Current mood: Again who cares...

Sunday, May 1, 2005

9:19PM - I got him back

Yes you heard me right I got Sean back. I got him back and dammit I feel good I am happy and I want it to work. Jessie says that he loves me but I don't think so that just isn't Sean he likes me yes and cares about me yes but he isn't into the love thing. I think anyways I could be wrong considering I don't know him half as well as he knows me which I love. He is so great mystery and all he is what I want and I am happy. The one thing that does bug me is if I will be able to talk to Taylor about him or not. I mean why not Taylor is engaged and is in love with Amanda so why wouldn't I be able to talk to him about Sean its no different than him talking about Amanda. But I feel good I am very happy and I want it to work this time I really do. I kinda shut the window before I could save the conversation but oh well I got through to him and my Sean is back. Man I need to talk to Taylor some how though I don't feel that I will talk to him anytime soon. He is ajusting in Texas and I want him too thats okay though he knows how to get ahold of me and I know he is doing okay. Man I just want to tell him what is going on and stuff. I am not sure though if I should he may be one of my best friends but we still dated and that doesn't mean that he wants to hear about my love life. I don't know maybe I will just keep it to myself. But I am happy very very VERY happy....

Current mood: ecstatic

Wednesday, April 27, 2005

9:04PM - What I have come too

There are about ten things that I have comments, conclusions, what have you on....

10) Friends are never something that you take for granted, they usually screw you over before you have the chance.
9) When society says it is wrong to drink and do drugs, they only mean if you get caught.
8) Love is like a garden, it dies if you neglect it.
7) Kids are the most honest human beings...Damnation I can't argue that.
6) It's never easy to lose weight, however the opposite is true for gaining it.
5) No one said life was easy, but they never said it was this bad either.
4) Pets are best listeners, they also can't talk so they can't tell you to shut the hell up and leave them alone.
3) Silence is a virtue, especially when you around someone you talks non-stop.
2) If I meet the man of my dreams then wouldn't that make him the man of my reality.
1) (Last but not least) Why do people waist the time and energy on makeing up stupid lists

Current mood: silly

Thursday, April 14, 2005

6:18PM - The pmsing never ends!

I have been living in this house for 17 years and apparently if I am not told to get something I am not allowed to take anything out of the fridge or cupboards because I did not buy it myself says my anal father.
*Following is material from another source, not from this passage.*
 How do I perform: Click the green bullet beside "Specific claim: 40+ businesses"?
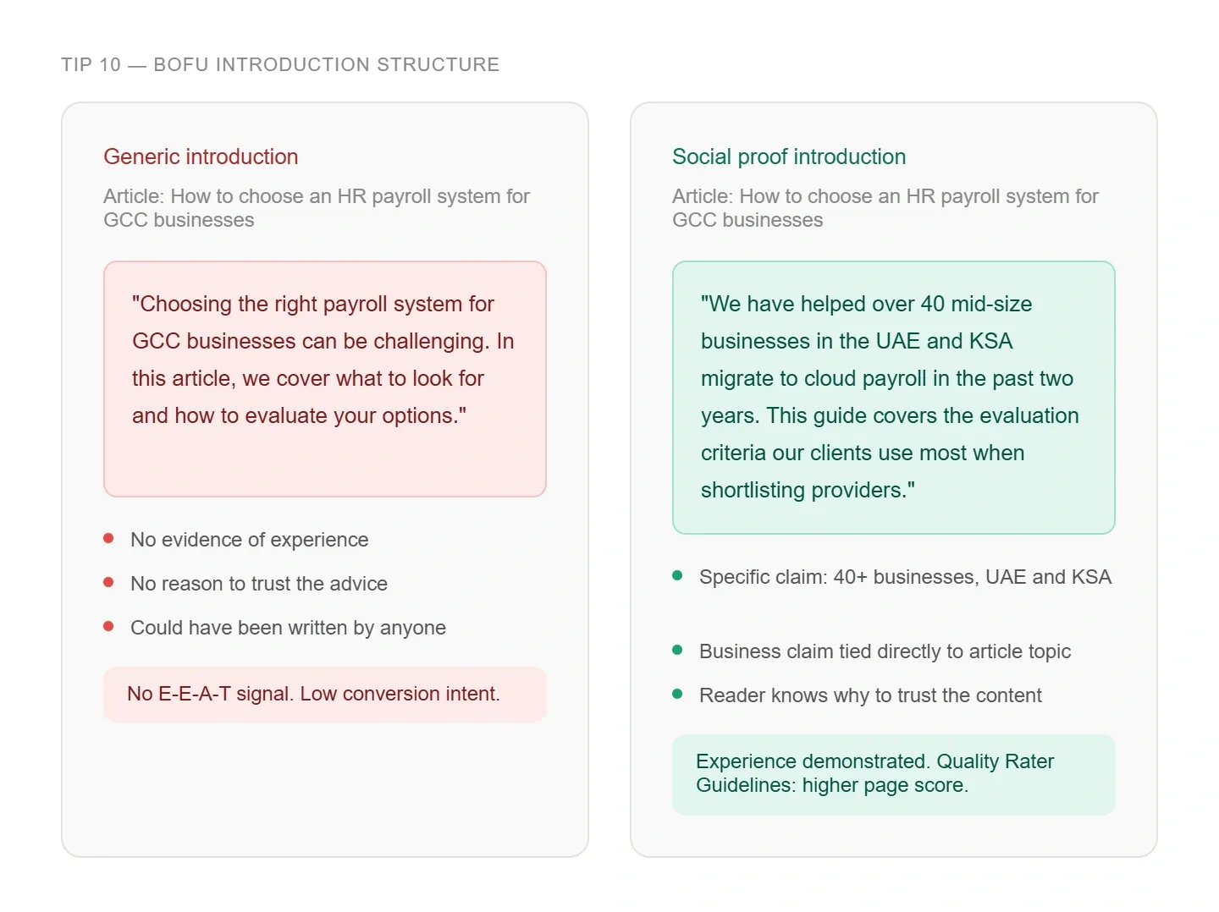click(677, 576)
I swear we had fucking lemon bars sitting in the freezer from my grandmothers funeral that was about a month ago or more I took them out big fucking deal and of course my dad has a freaking cow like I emptyed everything out of the house. They were fucking lemon bars for fucks sake!! I'm sorry but I am just a tish on the pissed side he is so fucking anal but then if something is not getting eaten or whatever he yells at us for that too. I don't know what the hell he wants. Its like one day he is all whatever and then the next he is acting like an anal asshole. And they say girls have PMS??? Who the hell are they kidding! I know some guys that go through mood swings everyother second! And only pregnant women are THAT bad. Jesus my day was going good too I was excited for Saturday and I was happy that tomorrow is friday I am just in a good mood and he had to ruin it becuase I five inch by five inch thing of lemon bars from freaking March! Well excuse the ever loveing hell out of me oh anal one...Before I go and use fuck anymore I am going to leave and go sit up in my room. May you all never have to feel the rather of an extremely anal and PMSing 50 yr. old man that I call Dad.